El siglo que siguió al
derrumbamiento del poder real en Francia fue en muchos aspectos el período más
desastroso de la historia de la Europa medieval. La autoridad desapareció
entre las manos de los duques feudales, de las cortes y de los obispos. Señores
laicos sustituyeron a los abades en los monasterios. De esto resultó el
empobrecimiento y a veces la desaparición completa de los bienes eclesiásticos,
pues los abades comendatarios laicos se apoderaron de la parte de propiedad
monástica reservada para la subsistencia de los monjes. A esto se añadió la
devastación por los vikingos de algunas de las regiones más fértiles, la
destrucción de numerosas abadías, acompañada de la muerte y el destierro de
muchos. Entonces se produjo una situación que hizo presagiar el aniquilamiento
completo de la vida monástica y de toda disciplina religiosa organizada.
De hecho, la civilización
occidental tradicional se salvó en Francia por su flexibilidad y su notable
capacidad de reacción. Los vikingos fueron expulsados o, al menos, contenidos
en Normandía y otros lugares. Y como los daneses en Inglaterra, los feroces
normandos se impregnaron rápidamente de la atmósfera religiosa y política de
su nueva patria.
La
Iglesia anglosajona del 663 al 1066
Ya hemos presentado un breve
resumen de la evangelización de Gran Bretaña. Su punto culminante fue el sínodo
de Whitby, en el 663, en el que se
reunieron las observancias romanas y las celtas. De esta unidad de principio se
pasó rápidamente a una unidad práctica que se generalizó en seguida. En gran
parte fue obra de Teodoro de Tarso y Benito Biscop, y comenzó unos años después
de Whitby.

----

| TAREAS PROPUESTAS |
(a) Responda, según el texto de la página:
(i) ¿Quiénes sustituyeron a los abades en los monasterios?
(ii) ¿Dónde fueron expulsados o, al menos, contenidos los vikingos?
(iii) ¿En qué año se celebró el sínodo de Whitby?
(b) Imprima sin ningún cambio el tramo de los registros que va desde la línea que contiene "XL (17, 221)" hasta la línea que contiene "Chat Now (316, 395)", ambas incluidas.

| REGISTROS ALMACENADOS |
----

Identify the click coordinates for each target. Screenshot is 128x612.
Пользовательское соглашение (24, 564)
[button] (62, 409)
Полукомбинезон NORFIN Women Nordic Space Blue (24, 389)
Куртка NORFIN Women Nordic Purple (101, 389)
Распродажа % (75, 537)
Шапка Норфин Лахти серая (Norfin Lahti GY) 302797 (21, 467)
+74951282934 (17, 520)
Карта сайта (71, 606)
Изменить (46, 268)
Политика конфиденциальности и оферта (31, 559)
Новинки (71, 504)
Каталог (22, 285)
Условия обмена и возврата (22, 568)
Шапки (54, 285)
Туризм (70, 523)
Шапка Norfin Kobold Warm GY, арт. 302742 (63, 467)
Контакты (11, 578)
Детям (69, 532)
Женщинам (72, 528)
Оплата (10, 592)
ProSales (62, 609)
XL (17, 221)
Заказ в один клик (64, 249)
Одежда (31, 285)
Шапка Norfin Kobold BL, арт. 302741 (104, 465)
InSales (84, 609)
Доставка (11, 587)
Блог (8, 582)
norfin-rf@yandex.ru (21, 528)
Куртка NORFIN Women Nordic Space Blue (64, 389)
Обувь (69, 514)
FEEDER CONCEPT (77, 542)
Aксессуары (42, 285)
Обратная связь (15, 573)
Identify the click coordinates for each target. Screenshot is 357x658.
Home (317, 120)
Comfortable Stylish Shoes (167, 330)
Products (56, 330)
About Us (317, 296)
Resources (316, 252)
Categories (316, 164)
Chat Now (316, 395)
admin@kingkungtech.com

----

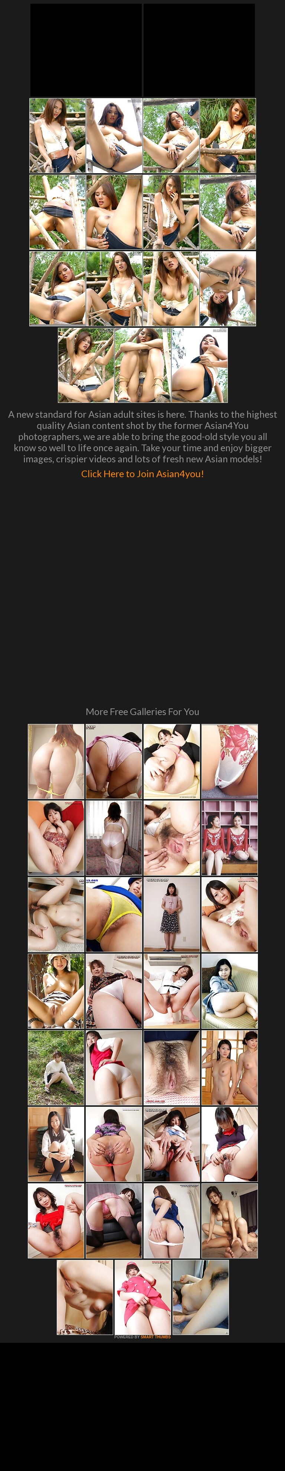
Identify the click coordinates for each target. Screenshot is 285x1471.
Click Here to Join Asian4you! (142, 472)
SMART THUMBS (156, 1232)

----

| RESPUESTAS DEL EJERCICIO |
(a)
(i) Señores laicos.
(ii) En Normandía y otros lugares.
(iii) En el 663.

(b)
XL (17, 221)
Заказ в один клик (64, 249)
Одежда (31, 285)
Шапка Norfin Kobold BL, арт. 302741 (104, 465)
InSales (84, 609)
Доставка (11, 587)
Блог (8, 582)
norfin-rf@yandex.ru (21, 528)
Куртка NORFIN Women Nordic Space Blue (64, 389)
Обувь (69, 514)
FEEDER CONCEPT (77, 542)
Aксессуары (42, 285)
Обратная связь (15, 573)
Identify the click coordinates for each target. Screenshot is 357x658.
Home (317, 120)
Comfortable Stylish Shoes (167, 330)
Products (56, 330)
About Us (317, 296)
Resources (316, 252)
Categories (316, 164)
Chat Now (316, 395)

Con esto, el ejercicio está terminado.